One popular response calls for on-the-job learning opportunities known as professional learning communities—sometimes called learning teams—in which teachers collaborate to improve instruction. But there has been limited evidence to show that these initiatives actually work, or how to do them well.

In a five-year study of Title I schools, serving more than 14,000 students in all, our team documented the significant contribution of teacher learning teams that were part of a school improvement model we evaluated. Using a rigorous research design, we found that achievement rose by 41 percent overall, and by 54 percent for Hispanic students, after schools converted routine meetings into teacher learning teams focused on what students were struggling to learn. Demographically similar schools selected at the beginning of the study to serve as “controls” had no comparable achievement gains over the same five years. Schools in both groups were challenged by histories of low achievement, large numbers of English-language learners, and high percentages of students receiving free or reduced-price lunch aid.

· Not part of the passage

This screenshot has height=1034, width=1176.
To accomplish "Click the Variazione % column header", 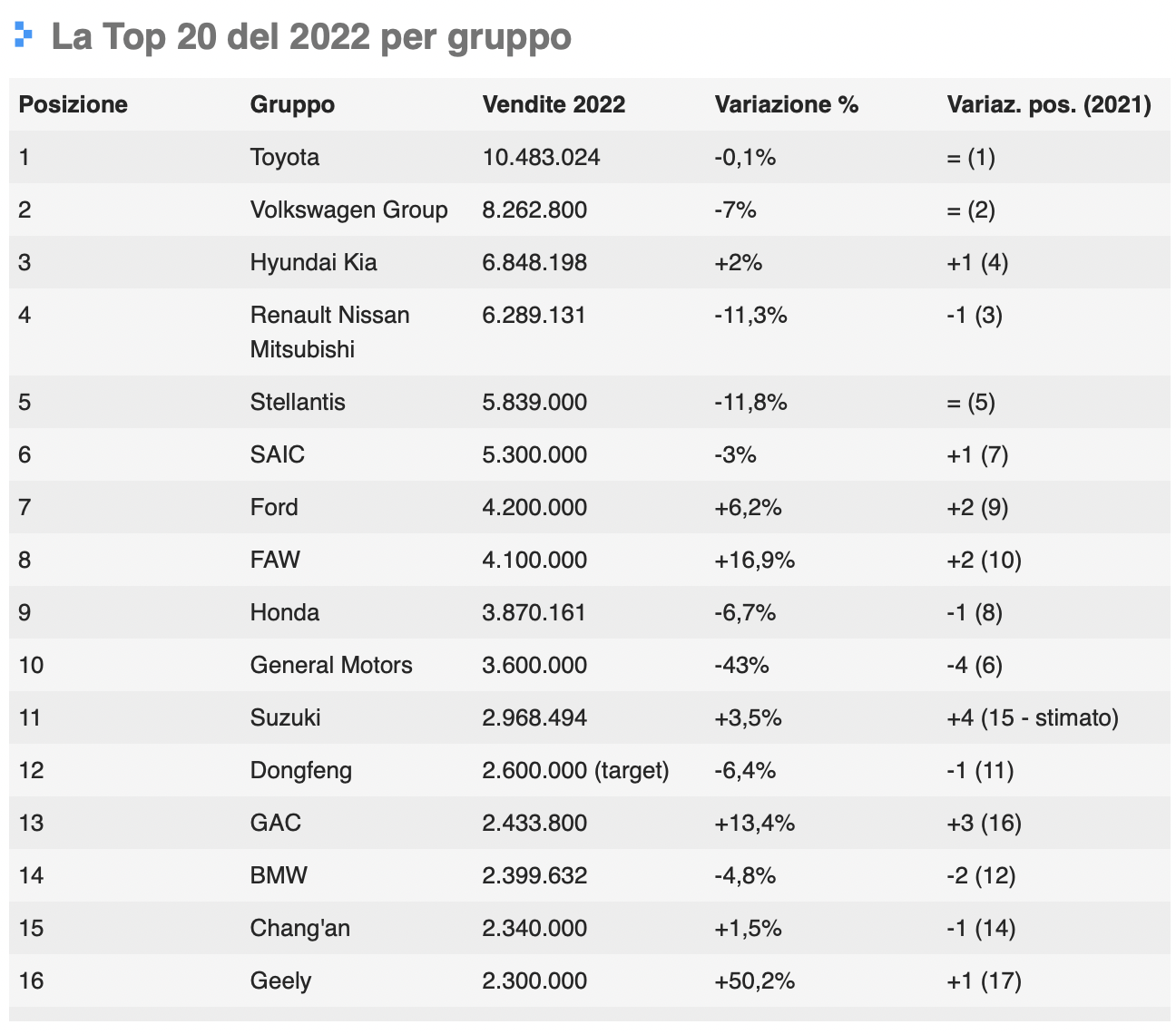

This study and subsequent investigations identified five keys for creating effective teacher learning teams at the high school and elementary school levels:

Job-alike teams of three to seven teachers who teach the same grade level, course, or subject. Teams with an instructional and achievement focus plus common teaching responsibilities collaborate more effectively. Unless teams share common teaching challenges, their members drift into broad discussions and make few improvements in the classroom. But when teachers choose a learning problem that their students share and jointly develop a solution, that focus binds and sustains the team. This may explain why reforms that pressure individual teachers to “innovate,” but don’t support job-alike teams, do not work as well, according to national surveys.

Published protocols that guide—but do not prescribe—the teacher team’s improvement efforts. In addition to guiding the team’s work, the protocol creates recurring opportunities for teachers to contribute their knowledge, creativity, and skills. This is one reason a protocol-guided approach is rated positively by more than two-thirds of the teachers we worked with in our research.

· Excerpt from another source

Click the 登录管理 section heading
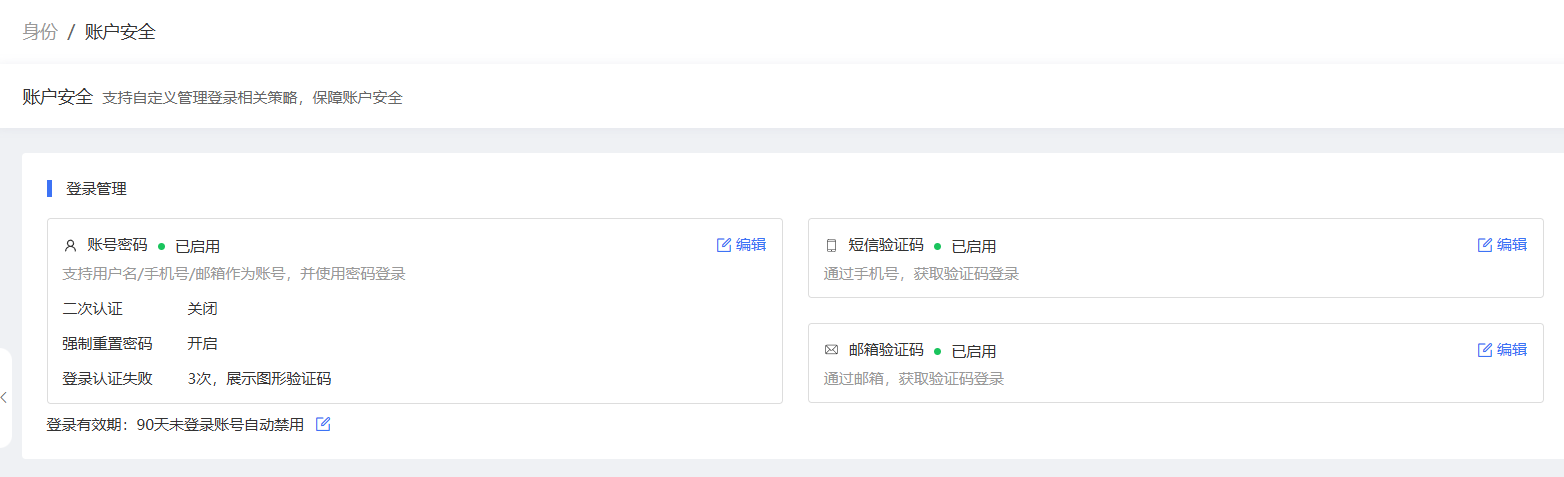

An effective team protocol includes steps familiar to educators, including jointly identifying goals for student learning; finding or developing assessments of student progress toward those goals; adopting promising approaches to address the goals; planning and delivering lessons everyone tries; using classroom performance data to evaluate the commonly planned and delivered lessons; and reflecting on student gains to determine next steps.

Trained peer facilitators—point people—to guide their colleagues over time. Because peer facilitators try out in their classrooms the same lessons as everyone else, they are uniquely and credibly positioned to model intellectual curiosity, frame the work as an investigation, explain protocol steps, and encourage the group to stick with a problem until it is solved. Peer facilitators free up coaches and content experts to act as knowledgeable colleagues rather than team leaders. Distributing leadership in this way also frees administrators to circulate and provide support and accountability for multiple teacher teams. As a group, facilitators, site administrators, and instructional coaches function as a leadership team acting together to assist the work of each teacher team. The role of peer facilitator can be shared, and members can rotate from year to year as capacity grows.

Stable settings dedicated to improving instruction and learning. Both the teacher teams and the leadership team need stable settings in which to work if they’re to improve achievement. Teacher teams need at least three hours each month dedicated to instructional inquiry and improvement, while facilitators need about two hours each month to develop strategies and plan for the ongoing assistance and leadership of teacher teams. Establishing, publishing, and protecting a calendar for these meetings is critical to helping schools become vibrant places of continuous learning for adults as well as students.

Perseverance until there’s progress on key student performance indicators. Whatever goals the teacher learning teams choose, it’s critical that they stick with them until their students make progress on key performance indicators. It might be a grade-level or department concern, such as understanding unlike fractions or writing coherent paragraphs, or it might be a districtwide or schoolwide focus identified in assessments. Once they see tangible student gains, teachers are less likely to assume “I planned and taught the lesson, but they didn’t get it,” and more likely to adopt the more-productive assumption that “you haven’t taught until they’ve learned.”

A caveat: The five keys are critical, but the larger context of specific schools cannot be ignored, since that also determines the fate of learning teams. Our results indicate that teachers in highly challenged schools can—and do—make a difference in student learning and achievement. But our experiences also suggest that schoolwide factors, such as organizational capacity and stable building leadership that makes instructional goals a priority, are critical contributors to sustaining productive learning teams.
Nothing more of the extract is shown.